As a game, like many exploration-centric, narratively focused titles — it’s a slightly more involved entry into the group that might comprise story driven games like Gone Home, Dear Esther, The Stanley Parable and Mind: Path to Thalamus — The Vanishing of Ethan Carter puts you into a world and lets you dig around within it. Ostensibly the game is about murder: you inhabit the first-person viewpoint of a detective called Paul Prospero, who uses his supernatural talents to solve crimes by dipping a toe into the spirit world here and there. But that’s not all that’s going on in the case of a missing young boy called Ethan Carter, and as you arrive in the remote woods surrounding where the boy lived, you start to uncover more than just a series of gruesome deaths.
So to drop the sometimes-epithet “walking simulator” on The Vanishing of Ethan Carter doesn’t quite do it justice. The game engages your brain as Prospero, at least a little, by giving you Murdered: Soul Suspect-style cases to solve, asking you to piece together the chronology of events by requiring a search of various areas for bits of important information. More than that, you’re unlocking the tale of Ethan Carter by observing, listening and interpreting — what you make of the story is, in fact, the story here.
The Vanishing of Ethan Carter utilizes the medium of games to put you in a strange, often twisting and supernatural world, a depressing, bleak and beautiful landscape. But if there’s a major drawback to the idea, it’s that you never catch up with the story you’re trying to track down. You’ve arrived afterward, and even as you piece together events, you never actually take part in them. In this way, The Vanishing is passive in the same way that Gone Home and other titles are passive; you’re here to listen, not participate, and while what’s being told can be fascinating, the entire experience tends to make you feel like you’ve just missed the actual game.
Paul Prospero arrives in Red Creek Valley, where Ethan Carter lived, and quickly finds that something is amiss. Weirdness abounds: there are strange wooden traps hidden in the nearby forest, infrastructure such as bridges and freight train stations are in a state of near-collapse, and it takes almost no time at all to start finding bodies. Up first: a pair of severed legs on the train tracks. Time to track down their owner.
The entire experience tends to make you feel like you’ve just missed the actual game.
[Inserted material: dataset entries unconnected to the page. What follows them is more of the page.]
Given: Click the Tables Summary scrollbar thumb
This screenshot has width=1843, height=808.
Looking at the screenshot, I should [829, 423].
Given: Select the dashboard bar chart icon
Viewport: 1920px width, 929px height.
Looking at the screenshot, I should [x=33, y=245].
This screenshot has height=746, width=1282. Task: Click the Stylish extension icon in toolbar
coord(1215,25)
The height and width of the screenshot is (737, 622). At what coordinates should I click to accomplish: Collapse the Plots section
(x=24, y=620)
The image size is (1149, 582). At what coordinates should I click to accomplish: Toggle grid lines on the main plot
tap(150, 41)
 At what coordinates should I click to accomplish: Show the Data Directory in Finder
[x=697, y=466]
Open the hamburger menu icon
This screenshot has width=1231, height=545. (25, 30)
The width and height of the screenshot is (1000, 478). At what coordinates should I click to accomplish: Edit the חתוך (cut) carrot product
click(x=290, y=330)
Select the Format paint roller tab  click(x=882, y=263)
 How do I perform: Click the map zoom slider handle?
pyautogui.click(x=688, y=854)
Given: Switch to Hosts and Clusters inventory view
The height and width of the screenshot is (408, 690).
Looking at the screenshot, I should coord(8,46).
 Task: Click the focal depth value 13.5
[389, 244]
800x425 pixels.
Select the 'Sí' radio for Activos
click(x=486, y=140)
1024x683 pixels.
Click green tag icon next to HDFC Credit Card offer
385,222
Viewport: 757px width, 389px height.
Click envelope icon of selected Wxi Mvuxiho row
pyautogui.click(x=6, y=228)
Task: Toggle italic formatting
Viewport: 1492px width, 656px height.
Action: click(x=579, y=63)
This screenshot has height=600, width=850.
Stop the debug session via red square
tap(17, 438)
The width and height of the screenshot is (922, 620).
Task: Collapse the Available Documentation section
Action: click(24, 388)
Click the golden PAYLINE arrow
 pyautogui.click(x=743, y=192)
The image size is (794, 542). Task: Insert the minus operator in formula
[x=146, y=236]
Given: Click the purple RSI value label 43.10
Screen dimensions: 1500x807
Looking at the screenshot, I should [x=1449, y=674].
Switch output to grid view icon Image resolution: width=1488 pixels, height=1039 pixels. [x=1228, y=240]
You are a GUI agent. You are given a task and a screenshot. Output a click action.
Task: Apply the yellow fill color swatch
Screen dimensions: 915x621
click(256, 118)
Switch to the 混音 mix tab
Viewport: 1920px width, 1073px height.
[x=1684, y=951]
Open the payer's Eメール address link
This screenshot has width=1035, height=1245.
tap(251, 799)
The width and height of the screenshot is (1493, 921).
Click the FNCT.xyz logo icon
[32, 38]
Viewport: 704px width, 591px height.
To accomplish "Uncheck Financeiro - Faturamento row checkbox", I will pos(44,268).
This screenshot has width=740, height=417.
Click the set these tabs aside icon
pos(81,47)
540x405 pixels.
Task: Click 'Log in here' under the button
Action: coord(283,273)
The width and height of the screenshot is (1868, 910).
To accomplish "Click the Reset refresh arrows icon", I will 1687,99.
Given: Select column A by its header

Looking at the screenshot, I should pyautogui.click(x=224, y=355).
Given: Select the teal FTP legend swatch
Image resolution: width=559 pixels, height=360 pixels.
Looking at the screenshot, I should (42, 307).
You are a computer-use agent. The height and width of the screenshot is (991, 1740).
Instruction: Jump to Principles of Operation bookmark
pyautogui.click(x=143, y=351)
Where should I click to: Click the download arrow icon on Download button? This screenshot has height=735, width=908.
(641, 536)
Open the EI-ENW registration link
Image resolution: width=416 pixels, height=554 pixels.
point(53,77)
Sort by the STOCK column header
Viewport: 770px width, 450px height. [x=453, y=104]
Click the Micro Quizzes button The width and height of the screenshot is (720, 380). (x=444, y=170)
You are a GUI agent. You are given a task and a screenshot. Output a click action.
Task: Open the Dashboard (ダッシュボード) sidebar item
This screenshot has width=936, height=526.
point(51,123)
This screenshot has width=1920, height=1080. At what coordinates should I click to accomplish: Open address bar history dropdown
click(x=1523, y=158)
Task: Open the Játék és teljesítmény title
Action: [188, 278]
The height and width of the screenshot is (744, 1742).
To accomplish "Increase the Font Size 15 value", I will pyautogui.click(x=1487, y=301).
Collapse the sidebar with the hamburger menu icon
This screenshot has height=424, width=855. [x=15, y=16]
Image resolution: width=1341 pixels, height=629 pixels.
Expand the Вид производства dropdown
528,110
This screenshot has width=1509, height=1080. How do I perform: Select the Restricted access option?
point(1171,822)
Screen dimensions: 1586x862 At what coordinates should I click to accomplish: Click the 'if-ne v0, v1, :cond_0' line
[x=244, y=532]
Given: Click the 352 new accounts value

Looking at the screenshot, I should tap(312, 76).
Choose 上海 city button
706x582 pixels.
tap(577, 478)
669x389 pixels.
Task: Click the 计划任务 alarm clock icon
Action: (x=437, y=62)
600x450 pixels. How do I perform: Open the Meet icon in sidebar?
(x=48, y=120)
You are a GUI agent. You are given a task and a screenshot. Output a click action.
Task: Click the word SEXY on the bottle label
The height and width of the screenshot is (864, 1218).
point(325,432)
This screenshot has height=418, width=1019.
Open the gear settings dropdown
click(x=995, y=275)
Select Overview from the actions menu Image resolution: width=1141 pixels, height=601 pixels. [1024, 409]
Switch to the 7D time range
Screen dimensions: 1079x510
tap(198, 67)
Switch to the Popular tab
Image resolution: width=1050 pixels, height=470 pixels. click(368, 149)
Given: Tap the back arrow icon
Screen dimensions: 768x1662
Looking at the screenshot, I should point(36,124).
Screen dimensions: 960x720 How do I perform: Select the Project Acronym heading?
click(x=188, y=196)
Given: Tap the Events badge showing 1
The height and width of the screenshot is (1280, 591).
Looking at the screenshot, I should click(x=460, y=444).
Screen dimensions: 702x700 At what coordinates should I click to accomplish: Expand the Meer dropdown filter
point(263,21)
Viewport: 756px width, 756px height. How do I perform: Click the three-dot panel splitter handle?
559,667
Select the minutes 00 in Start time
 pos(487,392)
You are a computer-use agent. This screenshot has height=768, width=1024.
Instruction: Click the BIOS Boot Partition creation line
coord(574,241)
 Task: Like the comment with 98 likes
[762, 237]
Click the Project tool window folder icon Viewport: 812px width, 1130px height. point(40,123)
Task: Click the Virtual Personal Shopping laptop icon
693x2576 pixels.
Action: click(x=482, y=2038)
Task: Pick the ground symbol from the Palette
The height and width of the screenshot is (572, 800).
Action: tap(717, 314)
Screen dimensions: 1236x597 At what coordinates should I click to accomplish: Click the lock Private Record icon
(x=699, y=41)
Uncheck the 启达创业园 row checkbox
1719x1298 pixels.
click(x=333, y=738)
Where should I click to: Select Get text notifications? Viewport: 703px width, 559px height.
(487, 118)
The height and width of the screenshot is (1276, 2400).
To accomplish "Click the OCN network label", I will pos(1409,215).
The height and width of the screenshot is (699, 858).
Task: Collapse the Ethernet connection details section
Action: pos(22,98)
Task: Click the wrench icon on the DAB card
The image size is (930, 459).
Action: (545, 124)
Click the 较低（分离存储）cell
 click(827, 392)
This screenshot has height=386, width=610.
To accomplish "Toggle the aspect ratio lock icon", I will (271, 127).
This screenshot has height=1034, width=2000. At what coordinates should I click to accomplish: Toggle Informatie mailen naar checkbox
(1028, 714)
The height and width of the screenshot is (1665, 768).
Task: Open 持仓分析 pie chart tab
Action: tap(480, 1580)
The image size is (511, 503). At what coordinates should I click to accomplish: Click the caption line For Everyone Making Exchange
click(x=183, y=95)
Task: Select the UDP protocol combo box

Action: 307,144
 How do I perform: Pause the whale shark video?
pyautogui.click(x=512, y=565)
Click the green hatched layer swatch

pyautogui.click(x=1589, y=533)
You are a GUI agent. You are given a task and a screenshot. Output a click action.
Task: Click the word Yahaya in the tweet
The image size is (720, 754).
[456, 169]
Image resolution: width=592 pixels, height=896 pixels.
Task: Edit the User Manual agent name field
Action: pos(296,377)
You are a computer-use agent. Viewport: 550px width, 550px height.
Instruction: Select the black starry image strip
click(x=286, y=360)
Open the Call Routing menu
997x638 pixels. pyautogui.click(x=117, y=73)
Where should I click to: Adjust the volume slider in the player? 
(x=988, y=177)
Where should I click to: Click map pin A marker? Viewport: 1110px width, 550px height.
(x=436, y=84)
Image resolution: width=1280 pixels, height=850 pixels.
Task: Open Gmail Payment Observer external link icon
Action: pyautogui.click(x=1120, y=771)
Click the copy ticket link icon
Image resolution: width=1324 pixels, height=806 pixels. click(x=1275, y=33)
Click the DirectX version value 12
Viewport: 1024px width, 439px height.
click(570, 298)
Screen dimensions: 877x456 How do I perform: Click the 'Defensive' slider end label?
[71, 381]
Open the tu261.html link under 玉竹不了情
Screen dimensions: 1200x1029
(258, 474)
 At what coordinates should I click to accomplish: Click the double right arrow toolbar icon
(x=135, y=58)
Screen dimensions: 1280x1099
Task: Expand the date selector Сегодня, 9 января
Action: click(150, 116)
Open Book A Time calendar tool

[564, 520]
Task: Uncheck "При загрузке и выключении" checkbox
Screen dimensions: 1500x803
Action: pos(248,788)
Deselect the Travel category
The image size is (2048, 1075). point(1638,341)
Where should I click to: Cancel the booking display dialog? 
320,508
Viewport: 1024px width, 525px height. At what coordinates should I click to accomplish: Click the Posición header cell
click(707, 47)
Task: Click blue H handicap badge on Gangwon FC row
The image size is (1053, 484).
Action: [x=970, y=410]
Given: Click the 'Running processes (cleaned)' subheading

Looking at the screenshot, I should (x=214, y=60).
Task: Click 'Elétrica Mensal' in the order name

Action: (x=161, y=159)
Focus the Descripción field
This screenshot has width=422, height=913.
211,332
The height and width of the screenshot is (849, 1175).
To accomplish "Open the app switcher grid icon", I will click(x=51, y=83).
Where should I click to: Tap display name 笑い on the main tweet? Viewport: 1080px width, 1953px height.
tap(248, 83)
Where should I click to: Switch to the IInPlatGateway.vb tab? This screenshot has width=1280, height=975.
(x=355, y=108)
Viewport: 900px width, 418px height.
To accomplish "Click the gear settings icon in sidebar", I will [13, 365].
Finding bodies and reconstructing what happened to them is the primary puzzle you’ll solve in The Vanishing of Ethan Carter, but it’s not the only one. Murdered: Soul Suspect or LA Noire players will recognize the framework of the system — you walk around, locating clues to what happened that surround the crime scene. These are marked with text when you get near enough to them, creating a better investigatory presentation system than LA Noire’s hard-to-pin-down audible tones, and once you find a clue, Prospero will quickly look at it, gather information in the form of bits of floating text, and draw conclusions or leave with questions.
To advance each of these puzzles, you need to find missing objects that are part of the scenario — like a fireax that’s missing from its case in an old administrative building, or an oil lamp that’s left a stain near a box of matches. Track down the item and return it to its rightful spot, then discover all the other clues in the area, and Prospero will be able to use his supernatural abilities to see flashbacks of what happened to the victim.